I thyink the acrilic is a great idea. I would also get some theatical spray blood from spirit and spray it on the shower walls to look like psycho.


----------



## moocheex55 (May 8, 2009)

I think you need actual fabric dye. Take your towels (I'd assume they are white/light colored) then spatter Rit red dye on them. you can even spill the dye on them so you get some areas that are more saturated then others.

This will be perminant and not wash off onto someone's hands.

Also, the Rit dye is really easy to find and pretty cheap. Check fabric stores or even grocery stores.


----------



## Boo Baby (Oct 7, 2008)

moocheex55 said:


> I think you need actual fabric dye. Take your towels (I'd assume they are white/light colored) then spatter Rit red dye on them. you can even spill the dye on them so you get some areas that are more saturated then others.
> 
> This will be perminant and not wash off onto someone's hands.
> 
> Also, the Rit dye is really easy to find and pretty cheap. Check fabric stores or even grocery stores.


I had thought of fabric dye but what happens when I spatter that on the towels and go to wash them the first time? I am using white towels, I am just worried with a fabric dye the white towels will turn to pink when washed...
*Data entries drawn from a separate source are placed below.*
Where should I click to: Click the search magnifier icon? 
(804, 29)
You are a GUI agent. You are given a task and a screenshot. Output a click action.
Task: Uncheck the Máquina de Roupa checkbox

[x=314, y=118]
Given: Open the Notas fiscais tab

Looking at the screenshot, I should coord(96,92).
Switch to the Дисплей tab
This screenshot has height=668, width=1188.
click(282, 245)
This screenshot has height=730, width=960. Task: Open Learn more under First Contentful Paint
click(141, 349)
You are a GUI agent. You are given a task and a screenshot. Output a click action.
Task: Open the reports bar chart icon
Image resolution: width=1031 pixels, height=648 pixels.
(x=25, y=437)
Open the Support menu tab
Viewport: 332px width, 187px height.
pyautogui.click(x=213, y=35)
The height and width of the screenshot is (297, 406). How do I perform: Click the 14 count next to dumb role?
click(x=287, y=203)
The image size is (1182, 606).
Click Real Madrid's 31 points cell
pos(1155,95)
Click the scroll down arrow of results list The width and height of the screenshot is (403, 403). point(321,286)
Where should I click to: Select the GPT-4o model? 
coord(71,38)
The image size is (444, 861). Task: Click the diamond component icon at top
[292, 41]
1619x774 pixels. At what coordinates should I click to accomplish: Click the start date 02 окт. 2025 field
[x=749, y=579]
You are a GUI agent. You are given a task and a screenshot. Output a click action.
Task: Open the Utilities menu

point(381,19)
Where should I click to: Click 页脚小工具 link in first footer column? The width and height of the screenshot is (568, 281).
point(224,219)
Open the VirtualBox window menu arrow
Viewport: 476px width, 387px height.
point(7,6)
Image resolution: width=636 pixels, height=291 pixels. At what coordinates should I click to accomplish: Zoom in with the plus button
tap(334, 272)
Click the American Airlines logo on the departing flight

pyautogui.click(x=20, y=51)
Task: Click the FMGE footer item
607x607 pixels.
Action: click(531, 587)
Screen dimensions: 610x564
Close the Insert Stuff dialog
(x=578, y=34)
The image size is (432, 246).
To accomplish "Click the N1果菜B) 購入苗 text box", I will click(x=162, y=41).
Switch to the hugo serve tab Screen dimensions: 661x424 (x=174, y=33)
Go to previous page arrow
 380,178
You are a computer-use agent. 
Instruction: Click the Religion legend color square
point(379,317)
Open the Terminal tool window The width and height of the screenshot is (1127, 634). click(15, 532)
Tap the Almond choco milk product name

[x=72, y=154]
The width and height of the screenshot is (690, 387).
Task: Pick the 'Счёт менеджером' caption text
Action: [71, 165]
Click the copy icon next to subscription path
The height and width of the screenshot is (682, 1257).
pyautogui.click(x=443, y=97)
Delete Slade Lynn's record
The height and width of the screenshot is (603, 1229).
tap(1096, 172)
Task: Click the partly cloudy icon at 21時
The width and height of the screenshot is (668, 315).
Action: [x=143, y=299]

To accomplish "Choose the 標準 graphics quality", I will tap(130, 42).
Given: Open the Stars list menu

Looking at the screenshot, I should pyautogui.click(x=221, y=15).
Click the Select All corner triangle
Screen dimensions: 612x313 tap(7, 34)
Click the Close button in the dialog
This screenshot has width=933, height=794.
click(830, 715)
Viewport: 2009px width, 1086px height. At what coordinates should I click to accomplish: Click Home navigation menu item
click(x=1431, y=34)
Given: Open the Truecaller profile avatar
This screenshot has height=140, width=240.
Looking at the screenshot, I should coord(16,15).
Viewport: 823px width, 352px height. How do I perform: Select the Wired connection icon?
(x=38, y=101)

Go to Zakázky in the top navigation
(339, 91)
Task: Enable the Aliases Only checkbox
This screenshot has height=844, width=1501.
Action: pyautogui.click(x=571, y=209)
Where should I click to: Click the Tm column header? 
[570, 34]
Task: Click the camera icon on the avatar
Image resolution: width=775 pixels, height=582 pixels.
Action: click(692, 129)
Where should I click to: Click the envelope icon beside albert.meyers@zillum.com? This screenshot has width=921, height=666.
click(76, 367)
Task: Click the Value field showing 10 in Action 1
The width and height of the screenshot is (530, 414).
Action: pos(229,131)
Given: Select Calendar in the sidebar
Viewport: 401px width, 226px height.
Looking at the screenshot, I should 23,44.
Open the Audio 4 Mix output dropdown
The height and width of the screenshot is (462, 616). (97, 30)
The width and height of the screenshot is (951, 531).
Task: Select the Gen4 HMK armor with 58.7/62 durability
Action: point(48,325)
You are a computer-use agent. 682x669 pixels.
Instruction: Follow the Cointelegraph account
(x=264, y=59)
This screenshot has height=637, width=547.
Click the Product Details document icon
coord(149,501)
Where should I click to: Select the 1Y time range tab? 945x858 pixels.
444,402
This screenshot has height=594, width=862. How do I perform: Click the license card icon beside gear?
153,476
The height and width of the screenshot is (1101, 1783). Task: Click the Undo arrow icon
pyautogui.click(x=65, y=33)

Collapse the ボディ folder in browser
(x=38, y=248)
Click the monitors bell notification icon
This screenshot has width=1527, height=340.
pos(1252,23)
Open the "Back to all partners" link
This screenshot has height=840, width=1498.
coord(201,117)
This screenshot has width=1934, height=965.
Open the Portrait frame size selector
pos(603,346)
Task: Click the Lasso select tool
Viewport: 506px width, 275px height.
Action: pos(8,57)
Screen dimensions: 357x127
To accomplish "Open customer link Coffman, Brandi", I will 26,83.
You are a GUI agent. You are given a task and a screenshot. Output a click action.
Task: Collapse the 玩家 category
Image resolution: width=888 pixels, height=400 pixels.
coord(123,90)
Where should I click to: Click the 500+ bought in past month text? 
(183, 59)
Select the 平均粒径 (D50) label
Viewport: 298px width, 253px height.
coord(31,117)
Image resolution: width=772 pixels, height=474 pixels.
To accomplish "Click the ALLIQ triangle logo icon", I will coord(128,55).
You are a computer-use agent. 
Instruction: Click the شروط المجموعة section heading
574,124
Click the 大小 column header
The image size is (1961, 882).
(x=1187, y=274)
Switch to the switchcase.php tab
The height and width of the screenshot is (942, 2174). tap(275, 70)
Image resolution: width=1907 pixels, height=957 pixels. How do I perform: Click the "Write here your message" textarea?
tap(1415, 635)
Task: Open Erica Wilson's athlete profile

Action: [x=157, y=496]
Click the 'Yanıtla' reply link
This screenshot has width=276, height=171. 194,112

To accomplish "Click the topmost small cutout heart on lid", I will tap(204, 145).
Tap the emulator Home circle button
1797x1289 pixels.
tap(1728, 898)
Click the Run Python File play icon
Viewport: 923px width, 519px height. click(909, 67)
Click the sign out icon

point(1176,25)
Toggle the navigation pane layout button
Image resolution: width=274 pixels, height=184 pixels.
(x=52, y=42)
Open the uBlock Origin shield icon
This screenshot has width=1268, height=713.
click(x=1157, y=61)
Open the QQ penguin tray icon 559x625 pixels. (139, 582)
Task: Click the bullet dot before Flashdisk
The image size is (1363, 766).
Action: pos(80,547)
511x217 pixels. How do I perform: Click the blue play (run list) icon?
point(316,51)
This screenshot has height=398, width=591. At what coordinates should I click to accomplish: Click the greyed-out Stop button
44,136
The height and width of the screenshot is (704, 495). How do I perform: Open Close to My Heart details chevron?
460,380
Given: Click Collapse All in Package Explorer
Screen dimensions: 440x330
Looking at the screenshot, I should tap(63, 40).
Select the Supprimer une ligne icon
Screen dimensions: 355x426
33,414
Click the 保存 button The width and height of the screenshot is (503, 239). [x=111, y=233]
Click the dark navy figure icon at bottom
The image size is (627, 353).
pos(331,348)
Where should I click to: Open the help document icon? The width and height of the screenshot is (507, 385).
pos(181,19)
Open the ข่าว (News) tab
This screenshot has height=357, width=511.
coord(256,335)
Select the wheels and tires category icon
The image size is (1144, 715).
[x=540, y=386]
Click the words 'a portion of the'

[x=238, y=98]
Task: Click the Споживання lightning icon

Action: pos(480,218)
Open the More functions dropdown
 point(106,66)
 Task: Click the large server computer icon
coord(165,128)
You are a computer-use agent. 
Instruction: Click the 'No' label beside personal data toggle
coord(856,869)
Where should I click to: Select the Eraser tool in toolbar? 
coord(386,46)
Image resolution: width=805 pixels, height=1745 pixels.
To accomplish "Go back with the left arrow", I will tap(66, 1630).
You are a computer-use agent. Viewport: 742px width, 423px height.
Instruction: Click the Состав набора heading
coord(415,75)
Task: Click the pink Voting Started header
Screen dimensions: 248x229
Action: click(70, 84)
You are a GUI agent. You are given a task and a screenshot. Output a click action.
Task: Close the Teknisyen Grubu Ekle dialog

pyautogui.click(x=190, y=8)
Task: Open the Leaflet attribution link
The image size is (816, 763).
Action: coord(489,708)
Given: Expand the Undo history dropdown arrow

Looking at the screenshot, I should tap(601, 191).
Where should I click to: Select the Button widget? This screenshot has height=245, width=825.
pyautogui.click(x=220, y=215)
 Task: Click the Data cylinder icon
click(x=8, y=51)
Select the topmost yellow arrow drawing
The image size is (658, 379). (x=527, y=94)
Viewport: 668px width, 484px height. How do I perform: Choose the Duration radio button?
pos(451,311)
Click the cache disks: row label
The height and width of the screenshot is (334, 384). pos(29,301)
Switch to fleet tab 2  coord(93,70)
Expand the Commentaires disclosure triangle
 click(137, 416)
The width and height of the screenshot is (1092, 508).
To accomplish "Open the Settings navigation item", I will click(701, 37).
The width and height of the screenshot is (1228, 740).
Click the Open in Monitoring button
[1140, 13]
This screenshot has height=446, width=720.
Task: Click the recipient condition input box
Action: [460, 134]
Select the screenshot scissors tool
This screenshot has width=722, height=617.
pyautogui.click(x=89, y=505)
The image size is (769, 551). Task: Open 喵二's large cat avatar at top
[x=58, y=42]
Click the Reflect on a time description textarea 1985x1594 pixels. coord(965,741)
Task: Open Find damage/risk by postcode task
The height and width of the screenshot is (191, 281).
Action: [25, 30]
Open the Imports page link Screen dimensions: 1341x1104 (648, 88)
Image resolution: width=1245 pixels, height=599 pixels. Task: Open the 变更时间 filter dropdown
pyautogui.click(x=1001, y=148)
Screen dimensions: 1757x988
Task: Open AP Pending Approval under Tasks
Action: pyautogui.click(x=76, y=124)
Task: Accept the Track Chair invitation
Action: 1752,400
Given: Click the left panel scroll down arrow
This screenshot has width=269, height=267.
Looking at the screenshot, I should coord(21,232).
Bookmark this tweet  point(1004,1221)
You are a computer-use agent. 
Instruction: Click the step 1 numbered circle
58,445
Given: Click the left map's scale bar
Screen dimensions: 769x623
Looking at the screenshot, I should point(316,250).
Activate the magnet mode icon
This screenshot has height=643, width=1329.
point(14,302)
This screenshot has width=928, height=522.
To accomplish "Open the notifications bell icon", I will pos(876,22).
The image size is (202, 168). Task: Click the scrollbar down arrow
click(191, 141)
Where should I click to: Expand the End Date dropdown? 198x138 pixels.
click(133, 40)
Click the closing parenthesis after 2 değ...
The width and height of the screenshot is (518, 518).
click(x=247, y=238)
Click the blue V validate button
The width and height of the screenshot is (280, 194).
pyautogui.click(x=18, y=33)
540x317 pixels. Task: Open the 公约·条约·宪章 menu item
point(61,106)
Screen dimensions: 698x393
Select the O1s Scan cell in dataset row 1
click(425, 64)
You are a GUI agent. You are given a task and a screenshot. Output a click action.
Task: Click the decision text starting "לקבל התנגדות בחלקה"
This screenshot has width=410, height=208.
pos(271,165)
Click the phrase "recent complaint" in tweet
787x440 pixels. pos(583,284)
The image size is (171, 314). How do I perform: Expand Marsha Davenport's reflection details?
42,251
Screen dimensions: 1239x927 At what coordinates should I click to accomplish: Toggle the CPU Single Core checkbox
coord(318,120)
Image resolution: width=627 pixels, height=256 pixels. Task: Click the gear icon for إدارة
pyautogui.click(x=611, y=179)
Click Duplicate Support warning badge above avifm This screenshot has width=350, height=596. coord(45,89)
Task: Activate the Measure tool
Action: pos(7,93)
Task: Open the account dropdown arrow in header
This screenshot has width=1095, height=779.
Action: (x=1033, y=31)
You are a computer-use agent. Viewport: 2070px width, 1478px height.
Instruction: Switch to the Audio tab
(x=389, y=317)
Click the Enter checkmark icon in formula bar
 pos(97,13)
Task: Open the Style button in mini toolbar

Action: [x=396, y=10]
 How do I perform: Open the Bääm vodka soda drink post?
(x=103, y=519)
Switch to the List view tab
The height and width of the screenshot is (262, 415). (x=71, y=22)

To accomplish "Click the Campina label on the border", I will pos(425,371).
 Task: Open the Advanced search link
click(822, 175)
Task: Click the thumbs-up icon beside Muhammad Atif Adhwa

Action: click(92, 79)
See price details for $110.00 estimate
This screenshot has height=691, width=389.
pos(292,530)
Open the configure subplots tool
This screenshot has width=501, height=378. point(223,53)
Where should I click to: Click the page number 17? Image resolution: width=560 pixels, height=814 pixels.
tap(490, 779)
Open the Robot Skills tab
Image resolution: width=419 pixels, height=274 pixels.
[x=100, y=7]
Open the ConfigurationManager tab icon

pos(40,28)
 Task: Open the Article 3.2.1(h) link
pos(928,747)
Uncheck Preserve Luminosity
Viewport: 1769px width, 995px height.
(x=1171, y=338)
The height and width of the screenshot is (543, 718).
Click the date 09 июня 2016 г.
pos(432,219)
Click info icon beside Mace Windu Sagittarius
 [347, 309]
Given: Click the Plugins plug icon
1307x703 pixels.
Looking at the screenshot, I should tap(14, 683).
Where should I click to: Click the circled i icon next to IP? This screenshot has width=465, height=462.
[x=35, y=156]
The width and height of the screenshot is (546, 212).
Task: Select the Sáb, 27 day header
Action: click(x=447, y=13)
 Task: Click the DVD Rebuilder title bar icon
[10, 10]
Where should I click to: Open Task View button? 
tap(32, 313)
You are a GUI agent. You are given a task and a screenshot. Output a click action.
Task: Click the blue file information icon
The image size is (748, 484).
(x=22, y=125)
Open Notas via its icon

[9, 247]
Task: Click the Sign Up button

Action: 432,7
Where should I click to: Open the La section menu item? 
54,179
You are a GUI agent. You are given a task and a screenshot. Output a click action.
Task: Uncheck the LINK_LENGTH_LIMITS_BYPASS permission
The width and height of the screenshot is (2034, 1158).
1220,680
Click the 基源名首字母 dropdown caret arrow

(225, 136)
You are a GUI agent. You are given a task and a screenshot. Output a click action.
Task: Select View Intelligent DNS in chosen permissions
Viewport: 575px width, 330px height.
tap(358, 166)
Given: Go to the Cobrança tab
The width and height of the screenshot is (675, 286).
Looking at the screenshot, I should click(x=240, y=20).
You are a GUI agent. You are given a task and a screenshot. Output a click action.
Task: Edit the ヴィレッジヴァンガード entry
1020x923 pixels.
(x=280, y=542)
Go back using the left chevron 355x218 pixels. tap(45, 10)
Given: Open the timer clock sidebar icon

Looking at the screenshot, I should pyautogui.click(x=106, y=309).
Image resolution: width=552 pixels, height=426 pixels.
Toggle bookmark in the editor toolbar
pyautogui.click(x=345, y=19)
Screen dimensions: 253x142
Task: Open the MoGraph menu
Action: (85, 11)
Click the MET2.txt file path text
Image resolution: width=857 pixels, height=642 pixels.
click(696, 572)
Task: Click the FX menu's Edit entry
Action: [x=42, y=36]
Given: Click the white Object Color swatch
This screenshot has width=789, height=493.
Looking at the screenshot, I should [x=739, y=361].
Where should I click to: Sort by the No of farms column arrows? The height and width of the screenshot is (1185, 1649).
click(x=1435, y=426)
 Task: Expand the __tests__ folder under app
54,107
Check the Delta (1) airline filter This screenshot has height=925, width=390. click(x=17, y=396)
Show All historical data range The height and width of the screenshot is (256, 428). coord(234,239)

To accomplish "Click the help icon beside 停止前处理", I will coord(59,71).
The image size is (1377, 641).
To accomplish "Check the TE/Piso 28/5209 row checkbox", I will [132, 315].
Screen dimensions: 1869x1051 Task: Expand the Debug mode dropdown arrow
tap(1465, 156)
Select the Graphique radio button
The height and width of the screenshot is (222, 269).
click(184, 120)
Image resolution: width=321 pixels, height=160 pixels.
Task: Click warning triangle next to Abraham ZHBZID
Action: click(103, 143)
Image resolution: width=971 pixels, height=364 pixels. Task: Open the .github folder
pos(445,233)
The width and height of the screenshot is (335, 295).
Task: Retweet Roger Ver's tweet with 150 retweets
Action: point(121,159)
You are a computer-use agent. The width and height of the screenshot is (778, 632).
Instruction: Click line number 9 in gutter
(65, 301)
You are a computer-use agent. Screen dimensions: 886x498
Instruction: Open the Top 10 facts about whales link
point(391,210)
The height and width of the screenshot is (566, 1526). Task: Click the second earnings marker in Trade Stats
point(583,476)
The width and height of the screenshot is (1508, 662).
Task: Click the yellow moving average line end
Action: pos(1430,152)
Similar question to the watered down acrylic Frankie, will it run? Just take basic acrylic paint and add extra water??


----------



## Dragonomine (Sep 28, 2008)

I was thinking of doing this one myself using acrylic paint but I wasn't going to wash the towel.


----------



## Giles (Sep 6, 2009)

Once you have the dye on the towels how you want it, hang them up to drip dry outside and the place them in the dryer. That should set the dye. You should then be able to wash in cold water and not worry about it bleeding (no pun intended). LOL

If you are really worried, mix up a small amount of the dye and just do a washcloth first.


----------



## selz (Oct 19, 2007)

I've just made up a few, I've actually used primer in Red-Oxide - the colour looks just like dried blood, rather than bright red. They'll be machine washable, and definately don't stain hands - I've tried them out already to test 

I've also done a pedistal mat for around the toilet, again fully washable, so can be clean and fresh for next year!


----------



## blackfog (Oct 9, 2008)

Great ideas I am going to make some for my powder room. You could put latex gloves on and dip them into the dye and run your hands down the towels. That is what I am going to do. I saw blood hand print shower cutains and plastic cling blood footprints in the stores to.


----------